Let’s go through the dashboards that answer those questions, starting from Question 1.

Are the VMs up?

The dashboard helps in the following area:

  1. What’s the overall uptime? CIO may ask you to give the overall uptime across time. You can provide a line chart, showing the aggregate uptime among all the VMs.
  2. What’s the Uptime for each VM per month? The table on the dashboard is grouped by month. It’s showing Sep 2016. All VMs are showing 100%, which is what you want to see before you go for lunch or holiday 🙂
  3. What’s the VM availability now? The heat map provides an easy visualisation. You just expect green for all VMs.
  4. If a VM Uptime is <100%, when was it down and how long? You can click on the heat map, and a line chart will be shown automatically. What you want to see is a straight line.

Availability - VM

Are they fast?

The dashboard helps in the following area:

  1. Is your IaaS serving them well? If not, when does it fail to deliver?
************
Directives:
[A] Answer these questions from the VM dashboard text.
(i) Which month does the table on the dashboard show?
(ii) What color should every VM show on the heat map?
(iii) What appears when you click on the heat map?
[B] Reproduce the part of the VM dashboard text starting at "Are the VMs" and ending at "Are they fast?".
************
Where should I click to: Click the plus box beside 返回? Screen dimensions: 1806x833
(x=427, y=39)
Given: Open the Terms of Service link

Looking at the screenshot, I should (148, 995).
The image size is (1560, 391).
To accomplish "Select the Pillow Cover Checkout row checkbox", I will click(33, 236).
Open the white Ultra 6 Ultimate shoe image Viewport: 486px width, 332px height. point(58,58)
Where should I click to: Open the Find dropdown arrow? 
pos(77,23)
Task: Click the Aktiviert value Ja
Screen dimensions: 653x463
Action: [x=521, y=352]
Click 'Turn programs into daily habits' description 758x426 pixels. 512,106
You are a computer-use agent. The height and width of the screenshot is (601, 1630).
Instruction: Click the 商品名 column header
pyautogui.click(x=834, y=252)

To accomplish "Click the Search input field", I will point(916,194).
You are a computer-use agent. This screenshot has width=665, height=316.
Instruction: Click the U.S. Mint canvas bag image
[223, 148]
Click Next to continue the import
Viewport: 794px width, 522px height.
************
Expected outputs:
[A]
(i) Sep 2016
(ii) Green
(iii) A line chart

[B]
Are the VMs up?

The dashboard helps in the following area:

  1. What’s the overall uptime? CIO may ask you to give the overall uptime across time. You can provide a line chart, showing the aggregate uptime among all the VMs.
  2. What’s the Uptime for each VM per month? The table on the dashboard is grouped by month. It’s showing Sep 2016. All VMs are showing 100%, which is what you want to see before you go for lunch or holiday 🙂
  3. What’s the VM availability now? The heat map provides an easy visualisation. You just expect green for all VMs.
  4. If a VM Uptime is <100%, when was it down and how long? You can click on the heat map, and a line chart will be shown automatically. What you want to see is a straight line.

Availability - VM

Are they fast?